Mas o mérito do livro não está apenas na biografia do carrasco; está na maneira como a autora costura esse enredo com documentos, cartas, depoimentos, arquivos da inteligência internacional e episódios da política latino-americana. A narrativa se move como um thriller histórico, a partir de uma personagem de sua infância, mas sem renunciar à integridade investigativa.
O livro revela como Mengele encontrou abrigo em uma teia complexa de proteção, construída por simpatizantes do nazismo, redes empresariais, agentes infiltrados e até membros das elites locais. Mostra também como a Alemanha Ocidental e os Estados Unidos, em plena Guerra Fria, decidiram calibrar o esforço de perseguição a nazistas conforme suas conveniências geopolíticas.

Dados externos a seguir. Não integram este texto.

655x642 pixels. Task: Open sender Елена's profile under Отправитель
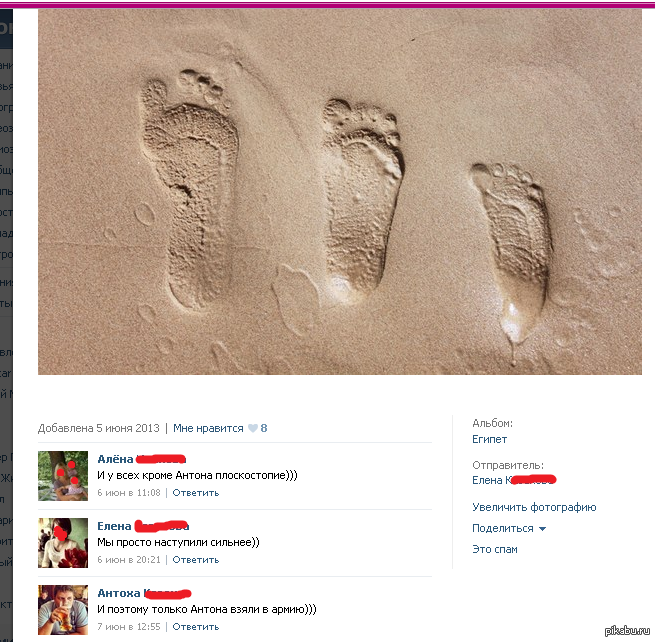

É perturbador – mas essencial – perceber como o Brasil de então ofereceu terreno fértil para que criminosos de guerra circulassem quase com naturalidade.
Outro ponto central da obra é expor o contraste entre a brutalidade absoluta de Mengele e sua vida aparentemente banal na Estrada dos Alvarenga, na divisa entre São Paulo e Diadema, em sítios na região metropolitana e no litoral paulista, onde, inclusive, viria a morrer de forma anônima. A autora nos lembra que monstros históricos não vivem em cavernas: vivem no interior das sociedades, nas brechas da lei, na indiferença institucional.
Além da reconstituição factual, o livro oferece reflexões sobre memória, justiça e a responsabilidade dos Estados diante de crimes contra a humanidade. A pergunta que percorre as páginas é desconfortável, porém necessária: como um dos maiores assassinos do século XX pôde viver por décadas numa “Baviera tropical” sem ser incomodado?
Recomendar este livro é recomendar coragem intelectual. Ele ilumina um período em que Brasil, Paraguai e Argentina foram abrigo para fugitivos nazistas, desmonta mitos, confronta omissões e nos convoca a reconhecer que nossa história também carrega sombras profundas.